◆ Task prompt
Only one stretch of the records below should be repeated. It starts with the line containing "The image size is (750, 1334)." and goes on through the line containing "Click the Headphone", exactly as written.

++++++++++

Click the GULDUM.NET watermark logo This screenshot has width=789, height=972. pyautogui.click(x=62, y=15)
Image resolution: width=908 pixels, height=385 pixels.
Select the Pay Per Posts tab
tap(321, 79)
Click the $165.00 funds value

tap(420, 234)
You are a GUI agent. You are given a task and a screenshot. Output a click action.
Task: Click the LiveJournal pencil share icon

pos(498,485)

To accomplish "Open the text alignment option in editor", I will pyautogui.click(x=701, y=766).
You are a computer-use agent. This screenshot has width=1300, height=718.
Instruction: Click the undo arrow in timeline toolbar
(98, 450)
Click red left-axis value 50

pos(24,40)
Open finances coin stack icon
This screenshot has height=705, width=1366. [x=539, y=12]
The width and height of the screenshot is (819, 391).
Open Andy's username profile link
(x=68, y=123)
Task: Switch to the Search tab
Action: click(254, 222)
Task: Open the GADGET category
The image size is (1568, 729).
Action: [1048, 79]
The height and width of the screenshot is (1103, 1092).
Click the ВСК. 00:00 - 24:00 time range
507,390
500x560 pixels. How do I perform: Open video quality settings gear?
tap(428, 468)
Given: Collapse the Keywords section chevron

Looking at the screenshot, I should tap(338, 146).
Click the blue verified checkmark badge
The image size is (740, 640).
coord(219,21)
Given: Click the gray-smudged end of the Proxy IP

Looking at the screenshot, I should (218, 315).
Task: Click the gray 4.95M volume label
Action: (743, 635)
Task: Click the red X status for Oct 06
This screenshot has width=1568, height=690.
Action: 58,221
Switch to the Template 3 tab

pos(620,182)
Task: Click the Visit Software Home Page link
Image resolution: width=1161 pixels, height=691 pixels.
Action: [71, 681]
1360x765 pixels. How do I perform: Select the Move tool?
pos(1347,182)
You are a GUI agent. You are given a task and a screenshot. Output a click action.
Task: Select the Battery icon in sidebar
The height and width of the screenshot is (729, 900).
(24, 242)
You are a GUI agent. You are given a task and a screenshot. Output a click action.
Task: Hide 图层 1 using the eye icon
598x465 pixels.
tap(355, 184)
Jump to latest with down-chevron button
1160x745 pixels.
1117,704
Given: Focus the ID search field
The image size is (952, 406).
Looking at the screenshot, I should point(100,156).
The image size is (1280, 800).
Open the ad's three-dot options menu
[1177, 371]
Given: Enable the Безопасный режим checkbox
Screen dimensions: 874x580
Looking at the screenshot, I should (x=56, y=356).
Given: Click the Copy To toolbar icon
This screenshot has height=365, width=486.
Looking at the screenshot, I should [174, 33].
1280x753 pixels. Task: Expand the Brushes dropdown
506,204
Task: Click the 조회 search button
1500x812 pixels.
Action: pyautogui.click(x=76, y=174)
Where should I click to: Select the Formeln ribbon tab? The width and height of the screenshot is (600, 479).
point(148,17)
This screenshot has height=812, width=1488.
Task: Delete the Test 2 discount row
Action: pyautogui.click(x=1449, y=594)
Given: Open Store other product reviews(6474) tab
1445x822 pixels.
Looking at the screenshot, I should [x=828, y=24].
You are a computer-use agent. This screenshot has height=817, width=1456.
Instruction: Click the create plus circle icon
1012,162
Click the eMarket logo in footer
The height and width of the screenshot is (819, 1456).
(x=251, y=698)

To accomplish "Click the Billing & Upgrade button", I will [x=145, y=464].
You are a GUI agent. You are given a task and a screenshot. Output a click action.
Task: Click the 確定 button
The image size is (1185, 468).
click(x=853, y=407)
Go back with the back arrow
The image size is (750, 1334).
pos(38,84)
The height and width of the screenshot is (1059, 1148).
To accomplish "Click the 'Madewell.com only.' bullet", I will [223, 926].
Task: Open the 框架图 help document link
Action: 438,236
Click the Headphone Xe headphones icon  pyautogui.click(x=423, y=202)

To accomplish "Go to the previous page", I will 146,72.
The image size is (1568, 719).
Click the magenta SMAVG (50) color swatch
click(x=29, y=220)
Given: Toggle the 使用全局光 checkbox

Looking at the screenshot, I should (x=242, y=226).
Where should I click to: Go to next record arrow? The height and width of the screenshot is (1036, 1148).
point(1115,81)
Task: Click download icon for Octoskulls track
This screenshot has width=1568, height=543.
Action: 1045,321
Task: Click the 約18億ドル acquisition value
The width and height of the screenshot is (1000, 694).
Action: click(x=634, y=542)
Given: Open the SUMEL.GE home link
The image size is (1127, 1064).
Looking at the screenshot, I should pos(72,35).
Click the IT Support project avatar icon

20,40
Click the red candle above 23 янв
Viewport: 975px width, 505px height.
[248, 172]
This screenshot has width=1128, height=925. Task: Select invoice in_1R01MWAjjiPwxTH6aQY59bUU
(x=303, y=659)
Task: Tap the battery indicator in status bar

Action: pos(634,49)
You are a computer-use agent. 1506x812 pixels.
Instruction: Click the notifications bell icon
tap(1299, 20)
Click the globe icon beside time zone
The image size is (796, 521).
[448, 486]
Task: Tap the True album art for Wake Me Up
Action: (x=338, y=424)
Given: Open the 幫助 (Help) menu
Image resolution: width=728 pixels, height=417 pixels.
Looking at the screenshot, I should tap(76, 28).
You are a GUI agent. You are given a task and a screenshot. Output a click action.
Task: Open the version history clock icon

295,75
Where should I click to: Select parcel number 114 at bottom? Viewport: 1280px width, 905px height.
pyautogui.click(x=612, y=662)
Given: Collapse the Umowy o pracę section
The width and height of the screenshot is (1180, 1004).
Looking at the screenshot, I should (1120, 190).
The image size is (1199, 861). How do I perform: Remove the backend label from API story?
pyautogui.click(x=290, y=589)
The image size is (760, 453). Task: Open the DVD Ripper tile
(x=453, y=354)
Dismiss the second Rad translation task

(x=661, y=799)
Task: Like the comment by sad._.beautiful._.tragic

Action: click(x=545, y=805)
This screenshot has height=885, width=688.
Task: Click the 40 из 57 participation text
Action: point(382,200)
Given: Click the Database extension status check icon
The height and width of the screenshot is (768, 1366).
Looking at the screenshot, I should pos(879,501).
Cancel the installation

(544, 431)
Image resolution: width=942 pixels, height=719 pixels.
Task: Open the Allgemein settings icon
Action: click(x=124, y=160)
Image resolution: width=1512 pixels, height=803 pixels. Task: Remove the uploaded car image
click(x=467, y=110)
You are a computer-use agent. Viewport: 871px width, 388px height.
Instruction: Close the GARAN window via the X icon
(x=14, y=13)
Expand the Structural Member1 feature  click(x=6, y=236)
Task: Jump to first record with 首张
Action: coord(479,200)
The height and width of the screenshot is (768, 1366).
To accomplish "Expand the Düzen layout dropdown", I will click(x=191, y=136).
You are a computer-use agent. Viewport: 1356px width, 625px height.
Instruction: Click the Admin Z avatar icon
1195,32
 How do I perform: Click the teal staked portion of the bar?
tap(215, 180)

++++++++++

◆ Answer to the exercise
The image size is (750, 1334).
pos(38,84)
The height and width of the screenshot is (1059, 1148).
To accomplish "Click the 'Madewell.com only.' bullet", I will [223, 926].
Task: Open the 框架图 help document link
Action: 438,236
Click the Headphone Xe headphones icon  pyautogui.click(x=423, y=202)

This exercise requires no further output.